Fig. 2.Putative determinants of coronavirus pathogenicity in the nucleocapsid and the spike protein. (A) (Left) Phylogenetic tree and protein alignment of the nucleocapsid protein across coronavirus species with the unrooted tree built based on the nucleocapsid amino acid sequences. NLS and NES are outlined in orange and green, respectively. The circle next to each signal sequence denotes peptide charge, with red denoting higher charge and blue denoting a lower charge. (Right) The overall charge of each full protein sequence. (B) Map of SARS-CoV-2 nucleocapsid protein with relevant NLS (orange) and NES (green) motifs marked. (C) Boxplots displaying (Left, Center Left, and Center Right) the charge of the three NLS motifs and (Right) that of the complete nucleocapsid protein for SARS-CoV-2, SARS-CoV, MERS-CoV, and low-CFR strains. The one-sided rank sum P values are shown when significant between any two groups, supporting a gradual increase of the charge.

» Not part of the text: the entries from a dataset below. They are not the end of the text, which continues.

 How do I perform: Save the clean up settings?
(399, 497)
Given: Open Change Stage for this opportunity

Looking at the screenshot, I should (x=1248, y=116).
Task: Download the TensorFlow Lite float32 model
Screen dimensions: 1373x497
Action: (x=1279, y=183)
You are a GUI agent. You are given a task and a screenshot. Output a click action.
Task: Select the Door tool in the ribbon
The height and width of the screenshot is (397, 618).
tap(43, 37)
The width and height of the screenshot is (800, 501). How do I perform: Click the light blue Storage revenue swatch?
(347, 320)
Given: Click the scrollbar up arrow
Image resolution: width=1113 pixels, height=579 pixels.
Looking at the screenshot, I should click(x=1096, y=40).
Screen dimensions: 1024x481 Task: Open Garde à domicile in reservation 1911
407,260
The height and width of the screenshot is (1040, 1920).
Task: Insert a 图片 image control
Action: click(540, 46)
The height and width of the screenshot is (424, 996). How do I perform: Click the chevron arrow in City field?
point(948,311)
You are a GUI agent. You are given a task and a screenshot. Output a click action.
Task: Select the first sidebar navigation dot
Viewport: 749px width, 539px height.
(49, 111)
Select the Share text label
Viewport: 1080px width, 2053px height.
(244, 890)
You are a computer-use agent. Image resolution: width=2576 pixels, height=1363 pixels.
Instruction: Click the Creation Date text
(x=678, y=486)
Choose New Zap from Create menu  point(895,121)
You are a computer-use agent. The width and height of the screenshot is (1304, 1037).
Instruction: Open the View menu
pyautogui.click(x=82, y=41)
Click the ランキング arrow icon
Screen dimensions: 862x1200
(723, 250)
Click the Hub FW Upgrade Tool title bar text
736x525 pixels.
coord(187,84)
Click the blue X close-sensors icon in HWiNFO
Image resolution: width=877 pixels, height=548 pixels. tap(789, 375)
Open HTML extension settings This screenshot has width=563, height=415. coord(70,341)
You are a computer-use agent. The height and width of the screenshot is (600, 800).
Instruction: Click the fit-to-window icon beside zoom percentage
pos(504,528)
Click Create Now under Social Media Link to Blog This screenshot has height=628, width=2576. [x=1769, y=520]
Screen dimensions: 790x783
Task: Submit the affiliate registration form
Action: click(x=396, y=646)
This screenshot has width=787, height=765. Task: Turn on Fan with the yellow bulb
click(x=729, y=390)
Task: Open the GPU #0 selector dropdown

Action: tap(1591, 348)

Fig. 3.The signature inserts in the spike glycoproteins of the high-CFR coronaviruses. (A) Map of SARS-CoV-2 spike protein with relevant protein regions and the features detected by the present analysis with the unrooted tree built based on the spike amino acid sequences. The relevant regions include the RBD, the RBM, the furin recognition site, a hydrophobic residue preceding the first heptad repeat, and both heptad repeats. The two features detected by this analysis are the insertions in the RBM found in pathogenic strains before the zoonotic transmission to human, and the insertion in the high-CFR strains preceding the heptad repeat. (B) Phylogenetic tree and protein alignment of the spike protein insertion preceding the first heptad repeat with the unrooted tree built based on the spike amino acid sequences. (C) Phylogenetic tree and protein alignment of the spike protein zoonotic insertions in the RBM of high-CFR coronaviruses (disulfide bonds are shown for human strains). (D) Structure of the SARS-CoV-2 spike glycoprotein trimer with the inserts mapped to the heptad repeat-containing domain and the receptor-binding domain. Top Inset (red rectangle) shows the locations of the inserts in the RBM, designated as in A, that are located within segments bordered by orange spheres (unresolved in the structure). Middle Inset (blue rectangle) shows the GAAL insert upstream of the first heptad-repeat region. Bottom Inset (blue rectangle) shows a close view of the GAAL insert (in orange). (E) (Top) Structures of the receptor-binding motifs of SARS-CoV, SARS-CoV-2 and MERS-CoV. The inserts are highlighted in wheat for MERS-CoV, orange for SARS-CoV, and purple for SARS-CoV-2, and the PC doublets and disulfide bonds are shown. (Bottom) Interactions between the inserts in the RBM of the spike glycoproteins of SARS-CoV, SARS-CoV-2, and MERS-CoV, and the corresponding human receptors. Residues shown with stick models are within a 5-Å distance from the interacting residues in the inserts. The salt bridge is highlighted in red with a thick red border (in MERS-CoV), charge interaction is highlighted in red with a thin blue border (SARS-CoV-2), and H-bond network is highlighted in yellow (Y473, T27, S19).